Federal and state agency biologists are now attempting to catch one or more wolves in the area, to fit them with radio transmitting collars and collect blood samples before the wolves are released. The collars transmit unique radio frequencies so the wolves can be monitored in their movements following release. Monitoring will help confirm how many animals are involved, and whether a pack has taken up residence in the area. The information will help inform agency and landowner efforts to discourage further depredation.

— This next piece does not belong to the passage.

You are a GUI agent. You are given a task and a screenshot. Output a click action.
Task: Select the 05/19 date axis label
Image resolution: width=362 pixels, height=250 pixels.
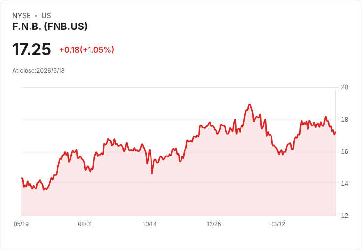(x=21, y=224)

Gray wolves in the Northern Rocky Mountains, an area that includes the eastern third of Oregon (east of a line down highways 395, 78 and 95), are scheduled to come off the federal Endangered Species Act list on May 4, 2009. Wolves will remain listed as endangered by the State of Oregon until other conditions specified in state law are met. After May 4, wolves west of the boundary will remain listed by both the state and federal Endangered Species Acts.

For now, although all partners are working together, any final decisions on how to respond to this or further depredations are the responsibility of the U.S. Fish and Wildlife Service.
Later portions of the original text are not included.